## WHAT TO WORK ON
Check each line of the listing, and copy it if it contains the word "agent".
──────── TASK MATERIAL
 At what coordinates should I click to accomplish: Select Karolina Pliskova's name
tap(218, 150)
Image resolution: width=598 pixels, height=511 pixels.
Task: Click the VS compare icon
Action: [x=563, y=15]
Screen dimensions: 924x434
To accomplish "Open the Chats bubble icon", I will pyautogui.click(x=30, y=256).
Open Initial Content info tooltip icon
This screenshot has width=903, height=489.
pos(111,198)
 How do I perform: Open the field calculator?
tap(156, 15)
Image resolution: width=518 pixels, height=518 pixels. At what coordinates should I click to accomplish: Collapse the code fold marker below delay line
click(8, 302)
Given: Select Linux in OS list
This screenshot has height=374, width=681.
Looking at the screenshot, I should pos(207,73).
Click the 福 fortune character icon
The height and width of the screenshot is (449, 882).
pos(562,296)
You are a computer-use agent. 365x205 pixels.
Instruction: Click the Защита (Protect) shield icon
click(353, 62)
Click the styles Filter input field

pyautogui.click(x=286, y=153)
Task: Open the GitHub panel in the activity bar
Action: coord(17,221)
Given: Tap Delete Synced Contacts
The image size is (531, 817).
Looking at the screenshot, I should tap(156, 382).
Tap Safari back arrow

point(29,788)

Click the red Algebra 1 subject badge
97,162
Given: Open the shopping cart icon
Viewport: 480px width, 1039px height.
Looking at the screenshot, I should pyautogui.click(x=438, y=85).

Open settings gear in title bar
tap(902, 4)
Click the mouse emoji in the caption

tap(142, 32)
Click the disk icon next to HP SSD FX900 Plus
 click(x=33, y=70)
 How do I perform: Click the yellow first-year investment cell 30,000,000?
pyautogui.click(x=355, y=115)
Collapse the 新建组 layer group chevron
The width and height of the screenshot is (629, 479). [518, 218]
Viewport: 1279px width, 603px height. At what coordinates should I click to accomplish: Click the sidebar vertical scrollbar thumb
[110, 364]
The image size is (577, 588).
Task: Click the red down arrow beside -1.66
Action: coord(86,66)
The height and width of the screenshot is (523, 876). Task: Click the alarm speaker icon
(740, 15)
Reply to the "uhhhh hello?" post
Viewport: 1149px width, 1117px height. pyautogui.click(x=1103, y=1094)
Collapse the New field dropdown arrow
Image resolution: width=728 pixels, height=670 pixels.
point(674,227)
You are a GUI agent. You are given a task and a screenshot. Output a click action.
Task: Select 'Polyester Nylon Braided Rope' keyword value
────────────────
## SOLUTION
You are a computer-use agent. 365x205 pixels.
You are a GUI agent. You are given a task and a screenshot. Output a click action.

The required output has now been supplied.